Y ya me voy a Argentina. En unos dias mas, inicio la marcha hacia el lugar de donde vengo. En unos días mas, me pongo en guardia, dejo de lado la tranquilidad de caminar por la calle o los lugares mirando de reojo por si alguien se acerca, de dejar mi auto abierto o mi casa abierta, dejo por un tiempo mi casa sin rejas y sin cerca, el “excuse me” o el “ooops” cuando me cruzo con alguien, dejo por un tiempo los autos nuevos, los supermercados llenos, atiborrados de clases de frutas, productos de todo el globo y tecnología de punta al alcance de la mano, dejo de lado el “paraíso” por el cual miles mueren intentando cruzar el Rio Grande. Por un mes, comenzare a escuchar mi idioma en todas partes, me trenzare seguramente en discusiones sobre EEUU, el imperialismo, la libertad o el rol del Estado. Comere carne y me haré lustrar los zapatos en la calle, disfrutare de cafecitos con medialunas en la calle, del aire de la montana mendocina y de las parrilladas. Quien sabe, hasta capaz que disfruto de una final o un campeonato mundial de fútbol para Argentina en tierra argentina.

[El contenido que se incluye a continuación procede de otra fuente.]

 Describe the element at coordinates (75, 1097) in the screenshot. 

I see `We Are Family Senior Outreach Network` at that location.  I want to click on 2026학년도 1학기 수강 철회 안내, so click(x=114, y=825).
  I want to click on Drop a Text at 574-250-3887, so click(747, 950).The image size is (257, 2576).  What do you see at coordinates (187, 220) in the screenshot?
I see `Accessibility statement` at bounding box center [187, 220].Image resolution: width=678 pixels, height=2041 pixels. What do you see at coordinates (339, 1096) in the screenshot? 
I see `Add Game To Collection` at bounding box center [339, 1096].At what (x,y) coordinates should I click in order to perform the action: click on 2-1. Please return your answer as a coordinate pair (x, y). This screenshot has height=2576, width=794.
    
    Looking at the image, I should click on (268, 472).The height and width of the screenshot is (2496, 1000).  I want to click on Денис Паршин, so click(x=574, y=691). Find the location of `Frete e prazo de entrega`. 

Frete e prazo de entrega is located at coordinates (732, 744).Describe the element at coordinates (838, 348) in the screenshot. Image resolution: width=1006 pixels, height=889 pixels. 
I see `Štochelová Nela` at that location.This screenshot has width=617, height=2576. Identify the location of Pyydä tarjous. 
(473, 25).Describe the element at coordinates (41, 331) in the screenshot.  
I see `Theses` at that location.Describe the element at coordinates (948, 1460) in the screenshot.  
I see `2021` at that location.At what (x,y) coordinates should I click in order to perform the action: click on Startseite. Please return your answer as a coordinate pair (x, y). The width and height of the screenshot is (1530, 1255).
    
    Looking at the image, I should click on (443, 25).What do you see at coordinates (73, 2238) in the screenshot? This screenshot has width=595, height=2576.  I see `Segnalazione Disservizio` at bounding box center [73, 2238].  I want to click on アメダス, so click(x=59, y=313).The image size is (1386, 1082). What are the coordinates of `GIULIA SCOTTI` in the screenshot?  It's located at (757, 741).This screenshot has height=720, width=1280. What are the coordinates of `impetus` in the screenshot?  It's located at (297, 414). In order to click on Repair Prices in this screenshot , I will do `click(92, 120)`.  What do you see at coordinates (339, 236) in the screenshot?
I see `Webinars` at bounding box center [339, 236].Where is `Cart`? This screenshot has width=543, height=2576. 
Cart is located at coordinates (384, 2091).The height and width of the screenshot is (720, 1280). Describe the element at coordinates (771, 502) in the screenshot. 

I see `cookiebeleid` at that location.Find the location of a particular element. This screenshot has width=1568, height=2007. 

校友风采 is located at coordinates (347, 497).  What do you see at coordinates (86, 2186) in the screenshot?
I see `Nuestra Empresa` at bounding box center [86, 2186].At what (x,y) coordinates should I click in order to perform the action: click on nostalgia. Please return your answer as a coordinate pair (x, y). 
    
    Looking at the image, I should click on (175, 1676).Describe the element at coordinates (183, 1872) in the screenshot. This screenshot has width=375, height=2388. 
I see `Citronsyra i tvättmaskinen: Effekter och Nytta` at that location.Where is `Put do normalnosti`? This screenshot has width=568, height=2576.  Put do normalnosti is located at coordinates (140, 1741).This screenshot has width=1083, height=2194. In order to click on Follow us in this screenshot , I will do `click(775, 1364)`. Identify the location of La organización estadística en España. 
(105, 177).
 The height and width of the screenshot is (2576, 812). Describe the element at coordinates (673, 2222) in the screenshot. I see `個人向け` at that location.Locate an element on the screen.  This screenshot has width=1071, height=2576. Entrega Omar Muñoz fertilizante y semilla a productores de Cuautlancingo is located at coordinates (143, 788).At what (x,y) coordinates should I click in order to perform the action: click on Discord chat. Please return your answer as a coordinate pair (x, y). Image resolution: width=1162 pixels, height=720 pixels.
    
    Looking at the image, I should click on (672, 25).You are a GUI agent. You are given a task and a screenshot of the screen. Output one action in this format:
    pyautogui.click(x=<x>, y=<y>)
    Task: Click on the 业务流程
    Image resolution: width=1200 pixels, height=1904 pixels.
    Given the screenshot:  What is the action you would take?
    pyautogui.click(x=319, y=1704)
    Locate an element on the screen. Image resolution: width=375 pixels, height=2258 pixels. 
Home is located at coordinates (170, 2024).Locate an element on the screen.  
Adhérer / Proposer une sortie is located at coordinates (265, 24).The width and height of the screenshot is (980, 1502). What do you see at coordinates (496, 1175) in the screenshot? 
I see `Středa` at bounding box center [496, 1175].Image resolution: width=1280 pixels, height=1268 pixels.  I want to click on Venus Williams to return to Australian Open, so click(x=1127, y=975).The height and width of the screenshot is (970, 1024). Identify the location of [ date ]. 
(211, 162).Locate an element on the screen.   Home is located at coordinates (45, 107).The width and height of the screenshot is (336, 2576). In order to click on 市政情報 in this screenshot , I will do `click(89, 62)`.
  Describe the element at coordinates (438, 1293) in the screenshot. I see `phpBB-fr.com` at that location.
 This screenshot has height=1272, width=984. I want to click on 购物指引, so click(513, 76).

En un mes, la nostalgia y la tristeza volverán a invadirme cuando atterrice el avion en El Plumerillo y vuelva a recorrer esas calles llenas de perros callejeros, ranchos derruidos y gente mal vestida, producto de décadas de corrupción política y pobreza.

Seguro me tomare un micro para recorrer los suburbios y confirmar la decadencia económica perenne. También recorrere librerías y negocios, bajo la atenta mirada de empleados acostumbrados a los robos y rateros. Volvere a caminar por las calles mendocinas, esquivando autos en la calle que, implacablemente, cazan peatones en las esquinas. Y subiré a taxis que correrán alocadamente por las calles, pasando semáforos, insultando peatones y enojándose porque no tengo cambio. Seguramente visitare la Galeria Tonsa para cambiar mis dolares valiosos que me permitirán tener la comodidad de consumir lo que quiera sin preocuparme por el poder adquisitivo y me encontrare con amigos que no veo hace mucho tiempo, mas avejentados y seguramente mas locos. Tambien visitare medicos y dentistas, que cobran mas barato y son mas humanos.

En unos días, comienza mi aventura sudamericana y la eterna contradicción del inmigrante me golpeara, quien sabe, ojala, mas suavemente que otras veces…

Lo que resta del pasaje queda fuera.